Status update.

Got my blood drawn. Earlier i said I had genius personality disorder as a joke, but it turns out there is a such thing, doctor said I may have intellectual personality disorder until he rules out the case.

I am a good person, I don’t want to die from intellectual personality disorder. I also have schizophrenia…

I am a good person and all I want is a world of purity, pure aesthetics, cleanliness, nice people and pleasant cultured aromas. I want everyone in the world to be beautiful, that is why I made the DNA machine. I realise how awful it is for males being born into this world, slowly they lose their beauty and privilege in woman’s world, and that is why I am going to be making a forum of my own soon, dedicated to the male light. After the DNA machine, no male will have to undergo the male saga, which is continuous and unending ostracization and negative probabilities surrounding romantic experiences. After that, all of that will be washed away, and not only that, but the world will be made pure, everyone will become kind and supreme artists…

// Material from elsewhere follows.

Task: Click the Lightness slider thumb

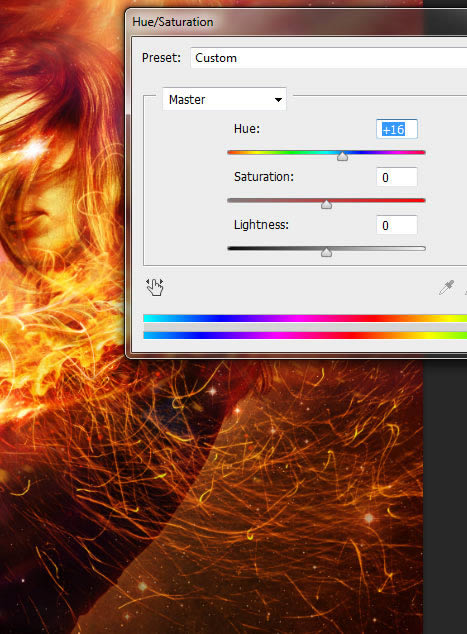Action: point(326,252)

Imagine when you have a migraine, and you go on youtube, looking at all those cacophonies of aesthetics, after the DNA machine, everything will beautiful, kind and noble, and soothing to the soul. There is no need for strife.

I wish amorphos would change his avatar, he talks about ultimate things but his avatar interferes with my mental aura, I cannot focus when it is around, the color scheme is a disaster.

I dont think amorphos understands this, I have autism and amorphos is of the ilk that would be loud in the library, loud in the library because he doesn’t believe aesthetics affect mental clairvoyance or that people need certain things to focus. Amorphos is the type that is loud in the library, and wonders why everyone can’t focus, and tells them to “get with it”.

I thought it was only my senses that Amorphose’s avatar were grating on, but I don’t have autism or schizophrenia 8-[

Autism is simply the perfection of good qualities…for example bad aesthetics and unnatural things bothers autists more…autists can’t stand florescent lights or crowds.

Er… then I might have to retract somewhat, as all those things have always bloody bothered me :neutral_face: but I don’t think autism was even a thing when I was growing up.

Histrionic Personality Disorder

Autism’s previous nom de plume?

Edited to add:
Oh! upon Googling it, I see that it is a personality disorder that manifests itself with (extreme) extrovert aspects… I am introverted and have never done such things, but I express myself somewhat extrovertly within the safety and confines of my family… though I wouldn’t disagree on the public flirting aspect :wink:

I think people (I know I do) start playing up when they are extremely bored, but there should be an element of self-control that the HPD sufferer probably lacks… I would say that any disorder is a lack of control over that particular aspect of the self.

The autistic are introvert, giving very little to no attention.
The histrionic are extrovert, giving far too much attention.

Both have a “buzzing” going on deep in their brain, but deal with it with opposite distractions.

Please see my edited email.

So they are polar opposites on the personality disorder scale? one being too closed internally, the other being far too open… has a hint of the Indian concept of the Chakras about it, don’t you think :smiley:

What does this have to do with Amorphos’ avatar?

For the good of all users, I suggest he change it. How can we focus and have clear minds with that thing in our midst?

There is no such thing as it. It is not a real disease, it is just a categorization of traits. IT is not Intellectual Personality Disorder, which is a real disease that eats at the nerves. Intellectual Personality Disorder = real disease, Histrionic Personality Disorder = fake made up disease to categorize traits.

Fact of the matter is, just because I fell in love with someone after the first date doesnt mean I have Histrionic Personality Disorder. Ive also fell in love with a boy for 7 years and only then I got the courage to tell him. i was rejected, of course. Ive also done the rigomoro, got to know a boy for a while before I fell in love with him, and guess what? Got rejected. Seems like Damned If You Do, Damned if You Don’t. No matter what I do, I get hosed.

You all can slap a label on it, but if you do you’re acting like Sadducees and Pharisees. You see, love is just a feeling. I feel what I feel. Because someone feels a certain way faster or sooner you slap a derogatory label on it? Gimme a break! Who made you the judge? It’s all meaning making, you’re trying to define an abstract label, “love”. on your own terms, to demean anyone who’s different from you.